If the radius experiences SHM (I assume you mean that each point on the snake experiences SHM about the center of the "circle"), then surely having eaten each other, the snakes then grow back to "radius" Ro, but having flipped sides?
No, because you define the motion as having stopped when they completely consume each other (or can eat no more). But, if I defined the radius of the circle as R->Ro- as t->0+, then I would not have the problem of infinite snakes. Of course, time could start at t=1, in which case there is no problem at all.

GL. (a.k.a. "Casanova", but G.K.Y.)


By Michael Doré (P904) on Wednesday, January 12, 2000 - 01:46 pm:

Aha - I think I understand what you're saying now. So ignore my last reply (I was answering a different question).

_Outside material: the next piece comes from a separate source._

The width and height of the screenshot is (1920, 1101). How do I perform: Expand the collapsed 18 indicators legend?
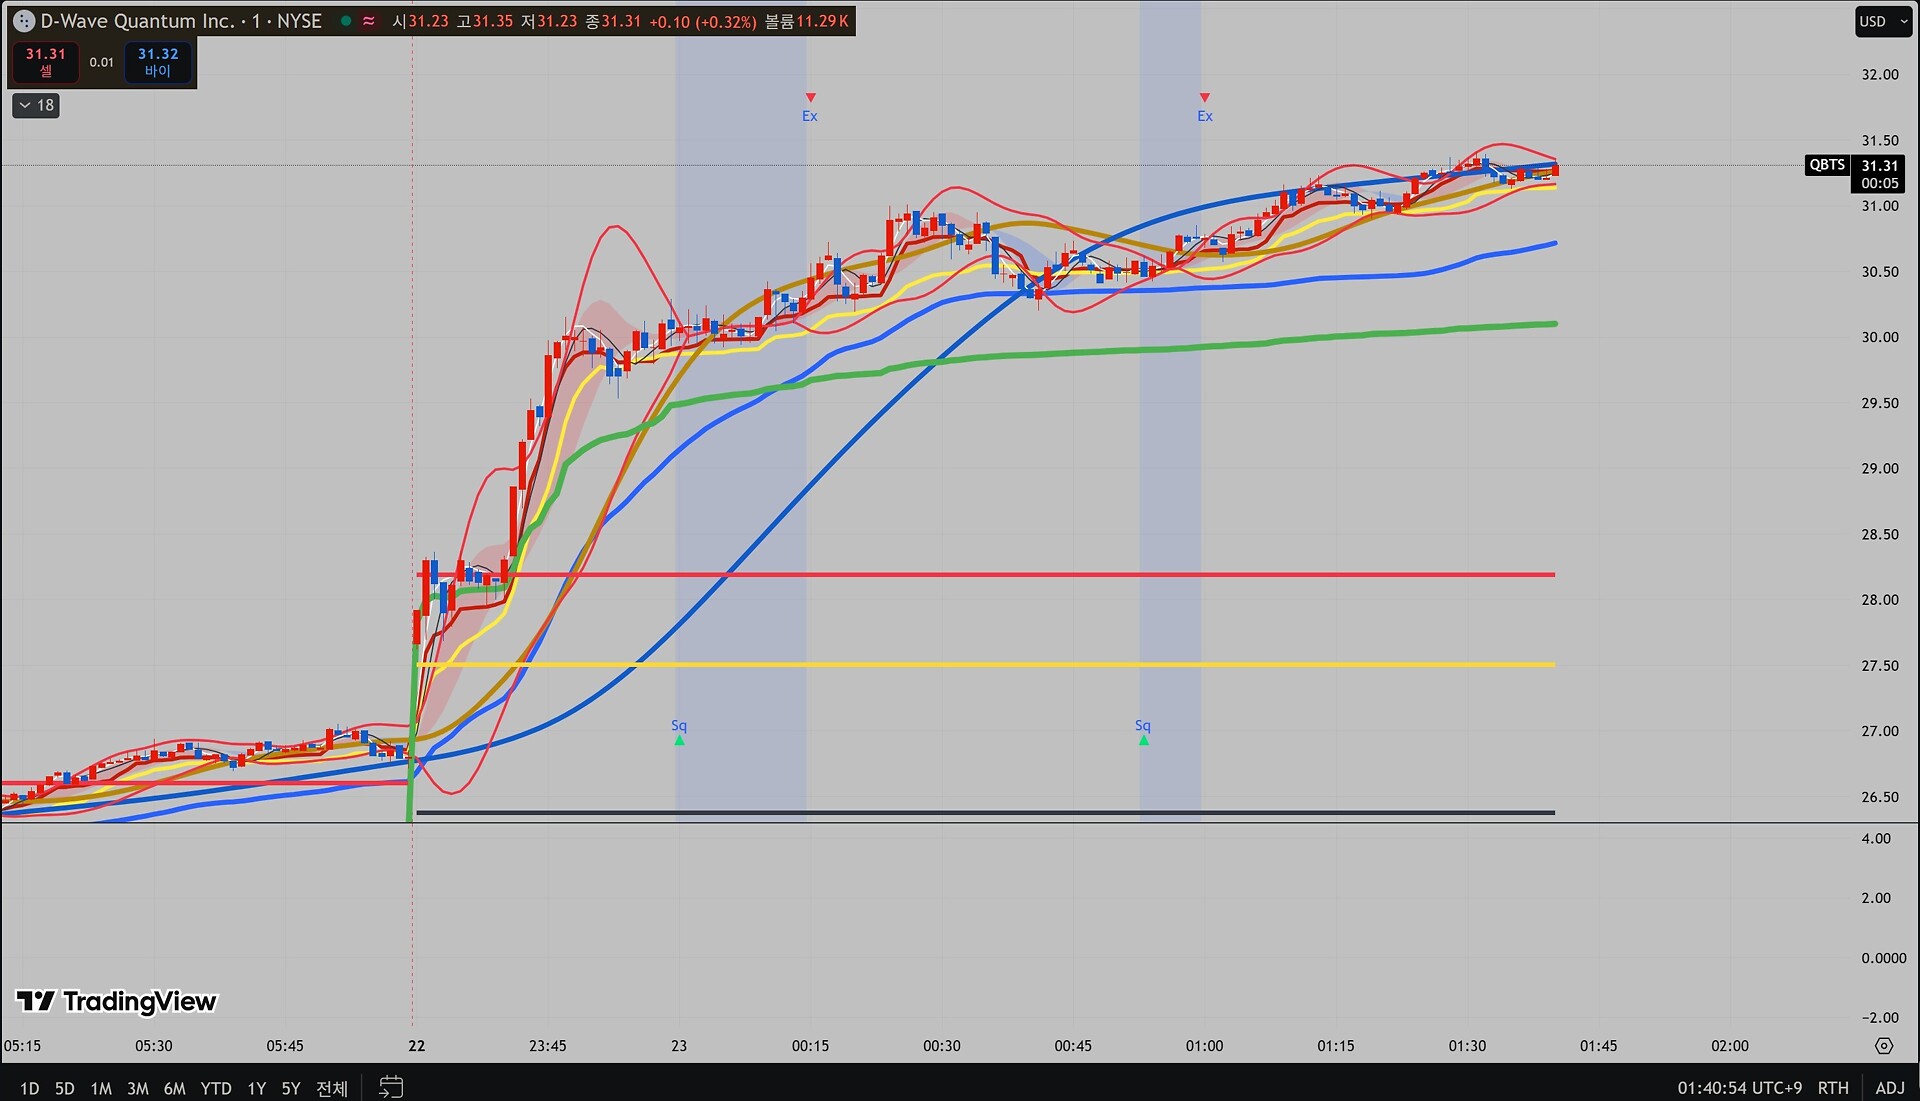(x=36, y=105)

When you say the snake pulls with a force F then is this constant? Do the snakes eat each other at a uniform rate?

Thanks,

Michael


By Graham Lee (P1021) on Friday, January 14, 2000 - 06:35 pm:

Hello everyone! (Espesh Michael)

When I introduced forces I was actually talking about those that would be required to maintain a semicircular snake (try saying that with your teeth out). But now that you mention it, there is no reason to assume that snakes don't exert a constant force F upon their prey. At least, over a particular amount of time. You see, if we start having elastic snakes, though of course all tensions cancel while the snakes are in equilibrium, as soon as one opens its mouth to take a bite - PING!!!! snake goes flying all over the place.
Now, imagine a man eating a single, 20ft strand of spaghetti, and the sort of strategy he would employ were he in a Laurel and Hardy film. This is how two snakes would eat each other to avoid becoming a ballistics question.

GL.


By Graham Lee (P1021) on Friday, January 14, 2000 - 06:41 pm:

P.S. Why should the center of mass move at all? Whether the two snakes are annular or collinear, when they eat each other at constant rate, the same amount of length disappears from each side, so they either become a smaller annulus or a shorter line, but their centroid (and they are uniform I have decided, so C.O.M.=centroid) isn't going anywhere. Obviously their density increases (as they must have to put all that snake somewhere), and in fact their thickness should increase as their length decreases (conservation of volume).


By Graham Lee (P1021) on Saturday, January 15, 2000 - 02:39 pm:

D'oh!
If their density can change, their volume doesn't need to be conserved at all! If anyone ever understood my thought processes, they could do a Scientific American Presents all on their own!

(a confused)GL.


By GRANT on Sunday, February 6, 2000 - 02:34 pm:

This is really confusing because don't you get to the point where neither snake can eat any more else they eat each others mouth, and then they wouldn't be eating, or something weird like that?

Please somebody explain this simply to me. My brain's boggled by the though of a snake eating a snake while another snake eats that snake.


By Clare Nicholson (P1732) on Thursday, February 10, 2000 - 09:45 pm:

That is exactly what I thought when I first put the problem on the page, I'm only 13 and I understand less now than before!

Clare Nicholson (Problem writer!)


By Charles Wray (M354) on Saturday, February 26, 2000 - 04:27 am:

Graham while not a herpotologist I do know that snakes don't "bite" but ingest the victim by peristalsis. As a result the snake being swallowed and the swallower snake decrease in length uniformly until only a half a snake remains (of each) hence the circle or ellipse(whatever remaining would be one snake long.